Lining the interior of the pipe with CFRP fabric in situ wasn’t an option. While three to four layers of CFRP could probably handle the internal pressure, they would not provide enough reinforcement for the external loads of the sandstone soil and the highway traffic above. Ehsani estimates it would take 20 to 25 layers of CFRP fabric to get the desired strength, which would be both time-consuming and expensive.
So the FRP Construction team used a recently-developed adaptation of the StifPipe technology, where the host pipe itself serves as the mold for creating the pipe insert. Because of StifPipe’s lightweight core, the team was able to get the desired strength with only eight layers of material.
This approach also provided a new liner that exactly fit the existing tunnel pipe. “Sometimes pipes may not be truly cylindrical, because they have become more oval over the years. With this approach, you don’t need to worry about taking measurements ahead of time, because you just apply it to the surface of the pipe,” says Ehsani.
After PCi Roads dried out the tunnel areas, FRP Construction brought in the required rolls of composite fabric and buckets of resin through the access shaft, transporting 3,250 feet to the repair area. Then they sealed off the area to get the desired humidity and temperature. After applying a primer, crews installed the StifPipe system, which included both glass fiber and carbon fiber, as well as the 3D core, followed by a chemical-resistant, paint-like top coat. When completed, the structural liner measured 1.47 inches thick.

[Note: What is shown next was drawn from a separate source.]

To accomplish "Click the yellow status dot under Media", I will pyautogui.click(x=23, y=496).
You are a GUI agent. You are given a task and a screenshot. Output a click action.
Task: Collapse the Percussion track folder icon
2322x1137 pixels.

The entire 20-foot tunnel length was completed in three weeks and should not require additional repairs for a very long time. “Unlike steel or concrete pipes that corrode, these materials are pretty much inert so they will never corrode,” Ehsani says. “There’s really every reason to believe that these should last 70 to 80 years.”
Ehsani believes that the in-place StifPipe application could be a solution that DOT and municipal engineers will welcome. “In terms of cost-effectiveness, this is a much more competitive solution compared to some other available techniques,” he says. “Nothing is a cure-all, but this is definitely another tool in the tool box for engineers that are designing these special challenging projects.”